Member of Madhya Pradesh Legislative Assembly
- Incumbent
- Assumed office 2013
- Preceded by: Rajkumar Urmaliya
- Constituency: Sirmour

Personal details
- Party: Bharatiya Janata Party
- Profession: Politician

= Divyaraj Singh =

Indian politician

Divyaraj Singh is an Indian politician from Madhya Pradesh. He is a three time elected Member of the Madhya Pradesh Legislative Assembly from 2013, 2018, and 2023, representing Sirmour Assembly constituency as a Member of the Bharatiya Janata Party. He is the grandson of His Highness Samrajya Maharajadhiraja Bandhresh Shri Maharaja Martand Singh Ju Deo Bahadur, the last ruling Maharaja of Rewa (princely state).

==Political career==
In the 2013 Madhya Pradesh Legislative Assembly elections, Singh contested from the Sirmour Assembly constituency as a candidate of the Bharatiya Janata Party. He ran against Indian National Congress candidate Aruna Vivek Tiwari and won the election with a narrow margin of 5,288 votes, securing a total of 40,018 votes, while Tiwari received 34,730 votes.

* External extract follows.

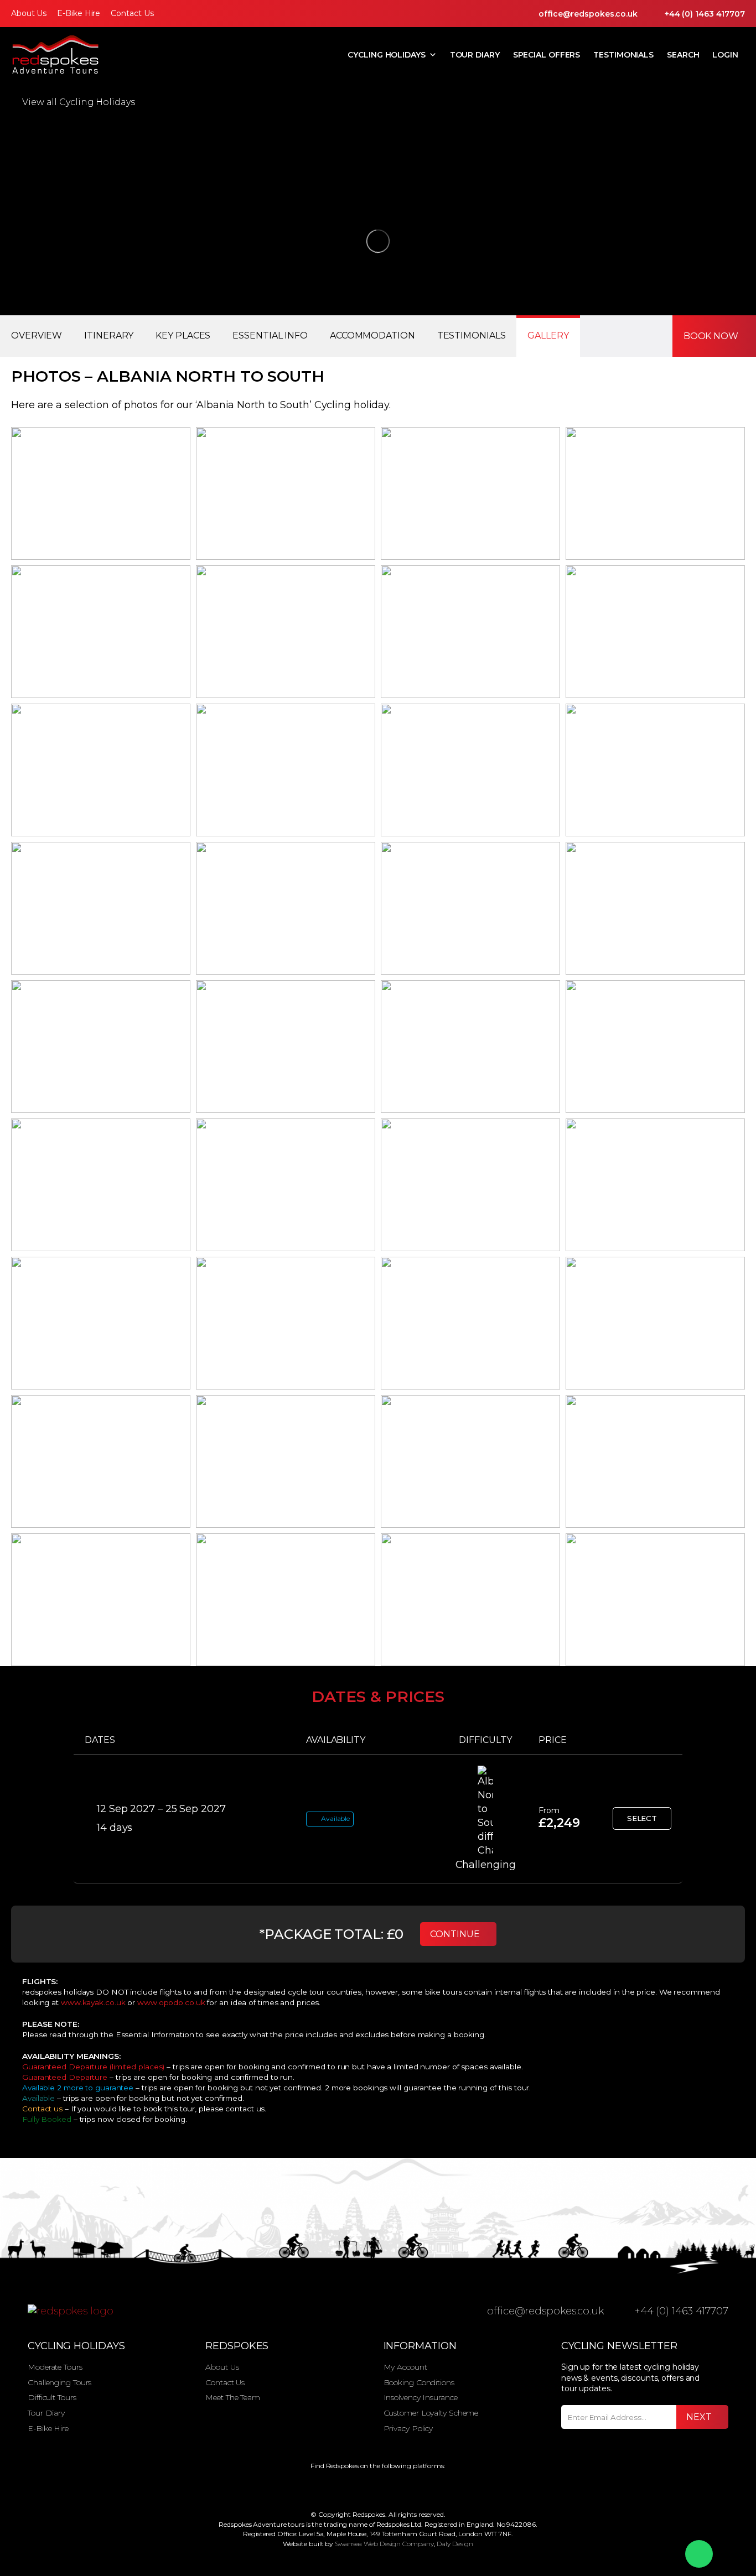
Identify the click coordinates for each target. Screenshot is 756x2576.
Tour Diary (475, 55)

In the 2018 Madhya Pradesh Legislative Assembly elections, Singh was again nominated by the BJP for the same constituency and once more faced off against INC's Tiwari. This time, Singh won with a larger margin of 13,401 votes, receiving a total of 49,443 votes compared to Tiwari's 36,042 votes.

In the 2023 Madhya Pradesh Legislative Assembly elections, Singh again contested from the Sirmour constituency on a BJP ticket. He faced candidates from both the Bahujan Samaj Party's candidate V. D. Pandey and INC's candidate Ramgarib Vanvasi. Singh won the election with a margin of 13,790 votes, receiving a total of 54,875 votes. Pandey, the BSP candidate, secured 41,085 votes, while Vanvasi of the INC obtained 35,560 votes.